An apparent failure by world powers and Iran to make any progress towards resolving the dispute over its nuclear plans may increase U.S. talk of the need to step up sanctions pressure on the Islamic Republic.
Two days of seemingly fruitless discussions in Istanbul between Iran and the six powers -- the United States, France, Germany, China, Russia and Britain -- ended on Saturday without even an agreement on when and where to meet again.
European Union foreign policy chief Catherine Ashton said the door remained open but the outcome was clearly disappointing, even if no one had expected a breakthrough in the Turkish city.

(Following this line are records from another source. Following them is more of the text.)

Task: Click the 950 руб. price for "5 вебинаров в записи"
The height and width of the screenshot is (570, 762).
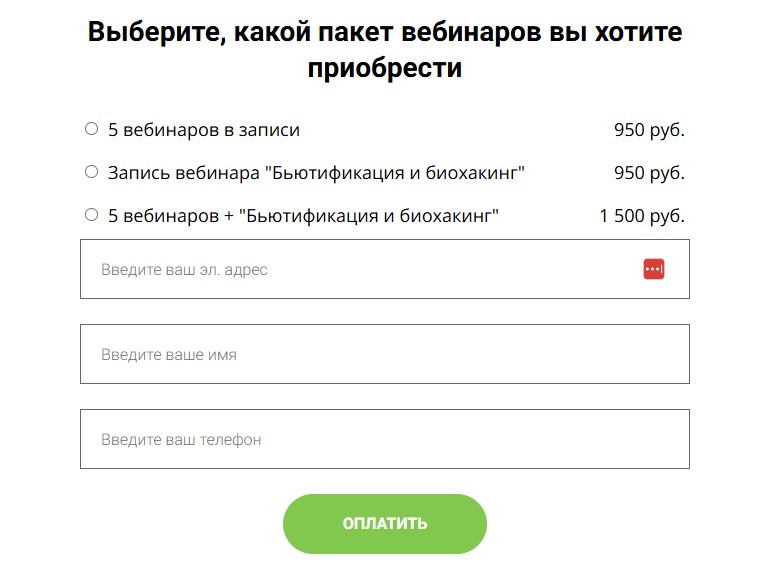Action: (649, 130)
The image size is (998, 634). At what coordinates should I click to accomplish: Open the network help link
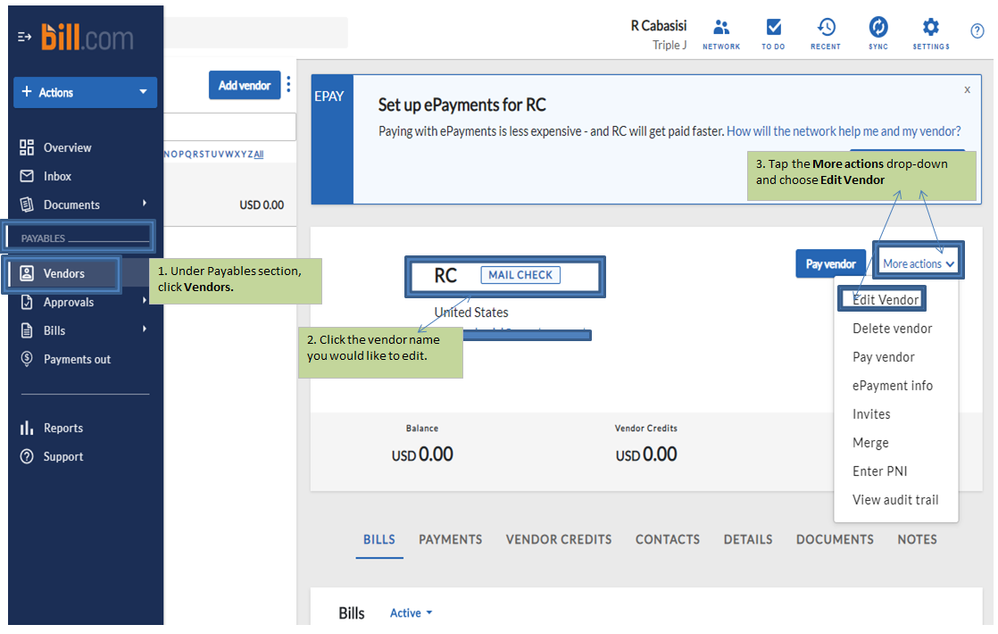843,131
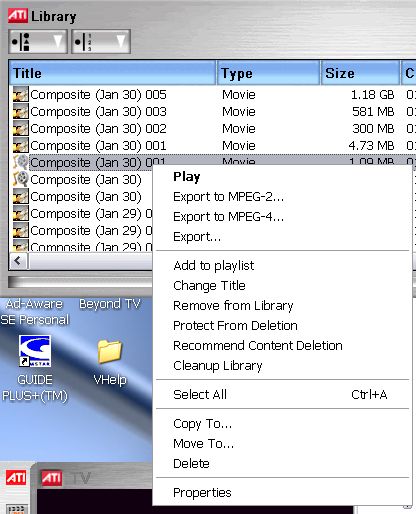This screenshot has width=416, height=514.
Task: Open the VHelp folder icon
Action: point(110,351)
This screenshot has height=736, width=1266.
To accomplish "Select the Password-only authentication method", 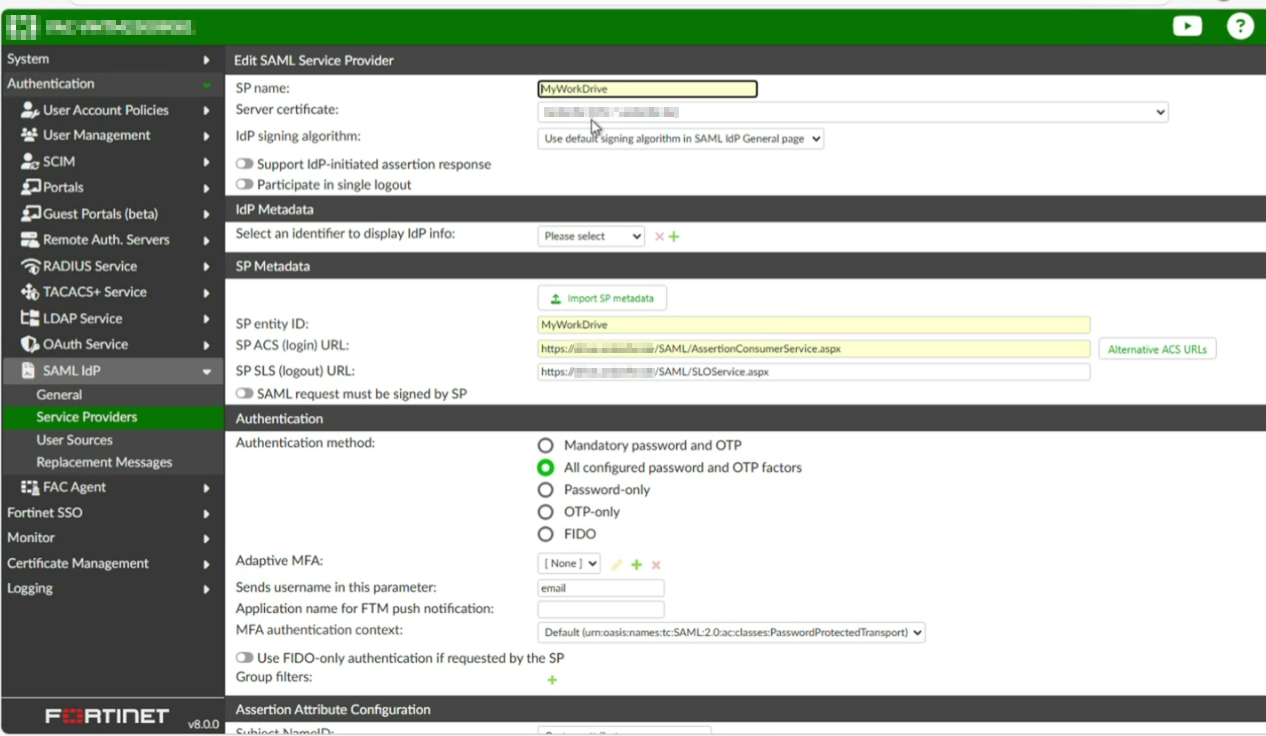I will (x=545, y=489).
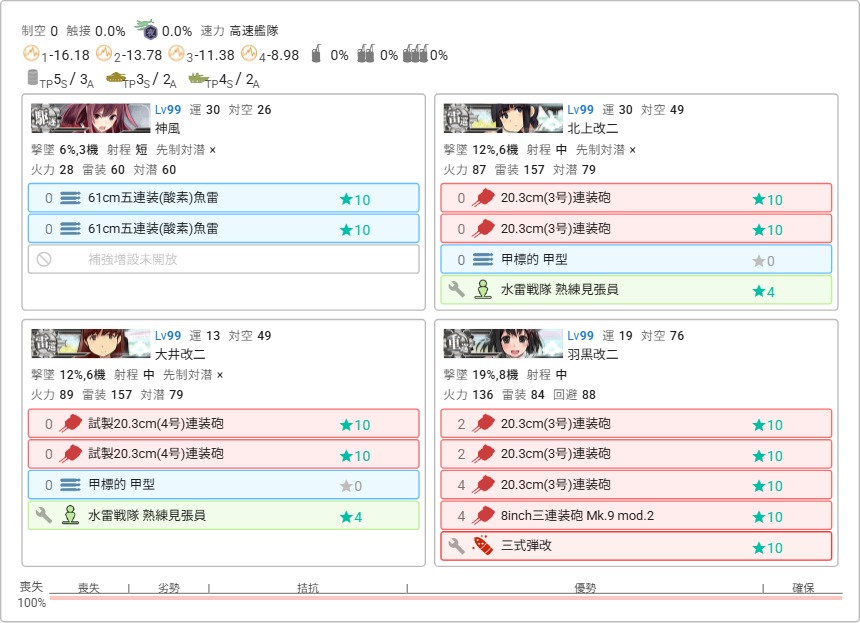
Task: Click the 羽黒改二 ship name
Action: pos(593,354)
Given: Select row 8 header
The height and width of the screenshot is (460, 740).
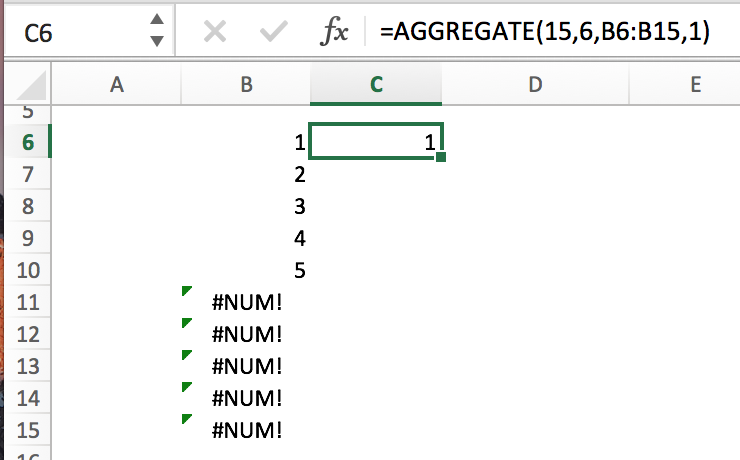Looking at the screenshot, I should point(27,207).
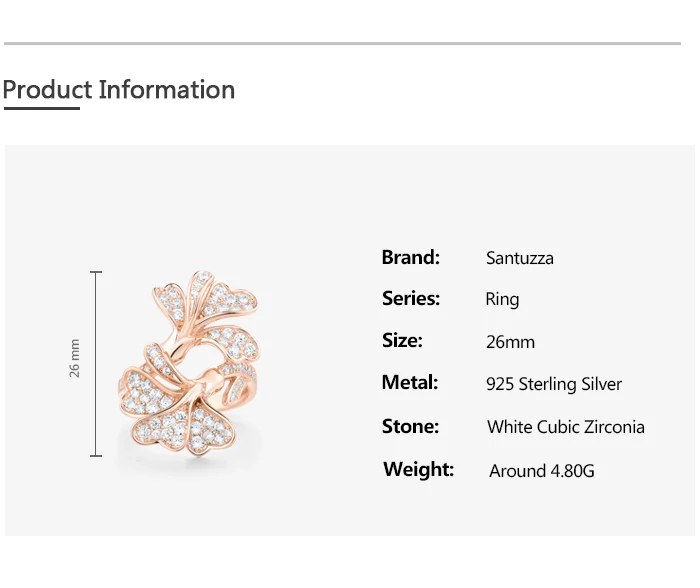Click the rose gold flower ring image
700x588 pixels.
point(190,365)
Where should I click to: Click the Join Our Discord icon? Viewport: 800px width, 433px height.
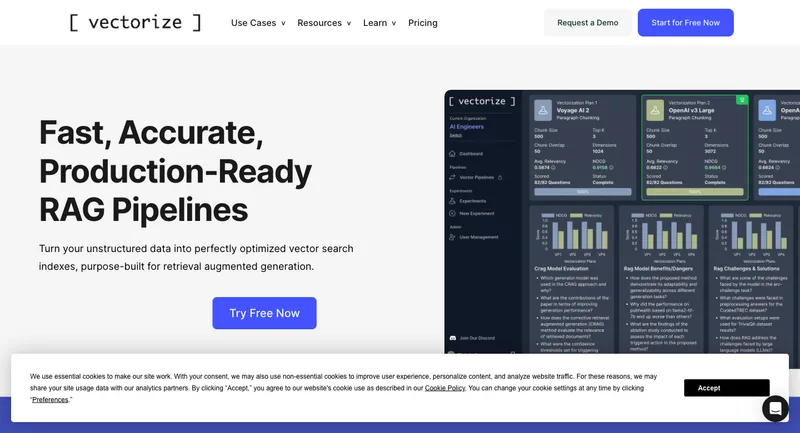point(453,339)

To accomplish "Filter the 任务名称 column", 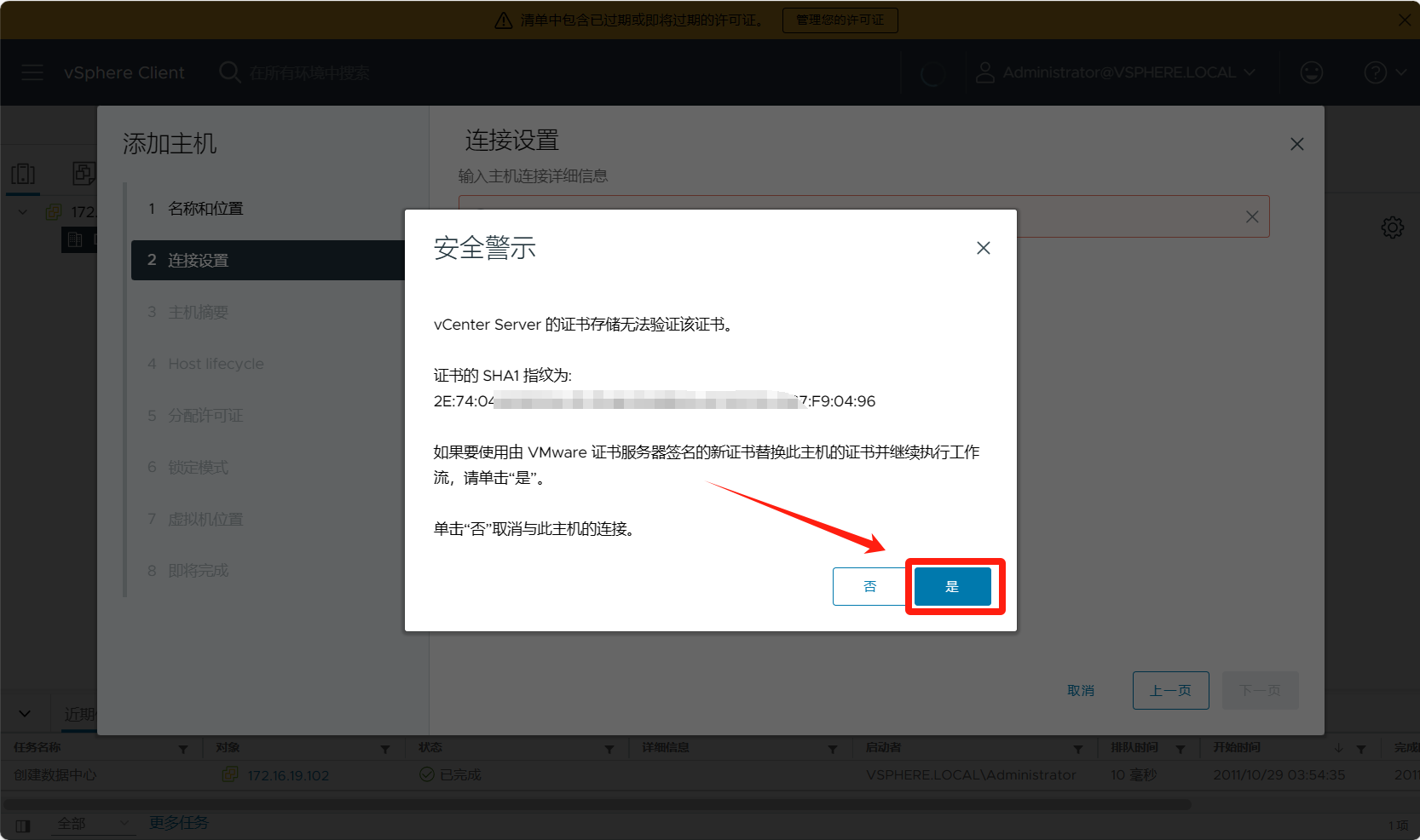I will click(x=183, y=749).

Western officials had hoped for signs that Iran would be willing to start addressing their concerns about its nuclear programme, which they fear is aimed at making bombs but Tehran says is designed for peaceful power generation.
But the Iranian delegation made clear from the outset that the country's "nuclear rights" were not negotiable
Ashton, who led the big powers' delegation, said no new meeting was planned for now. An Iranian official said the talks would resume, but that no date or venue had yet been set.
In the previous session between the two sides in Geneva in early December, which also made no concrete headway in easing the standoff, there was at least an agreement to have another meeting in Istanbul at the end of January.
The Istanbul talks underlined the wide divide and how increasingly tough sanctions on Iran, a major oil producer, have so far had little effect in persuading the Islamic state to change course.
U.S. Secretary of State Hillary Clinton raised the possibility earlier this week of further increasing such pressure, telling U.S. network ABC the Obama administration may propose new unilateral measures against Iran.
But some analysts say it is unlikely that the U.S.-led drive to isolate Iran and its hardline leaders, who use the nuclear programme to rally nationalist support at home, will make the country back down over its atomic activities soon.
Any U.S. push to again tighten such pressure on Iran may also anger Russia, which voted for a fourth round of U.N. sanctions last June, but which criticised subsequent unilateral steps by the United States and the European Union.
Western officials and experts say the sanctions are hurting the Iranian economy, even though a higher oil price may blunt the impact.
Bruno Tertrais, an Iran expert at the Paris-based Foundation for Strategic Research, said the most efficient sanctions had been those implemented by Washington and the 27-nation EU, which include measures targeting Iran's vital oil and gas sectors.
The powers should consider declaring that the diplomatic process would be over unless there is an agreement within three months, he said.
"If the process were officially terminated, Western countries would increase their pressure on Iran by imposing additional unilateral sanctions," Tertrais wrote in a blog on Friday, while the Istanbul meeting was still in process.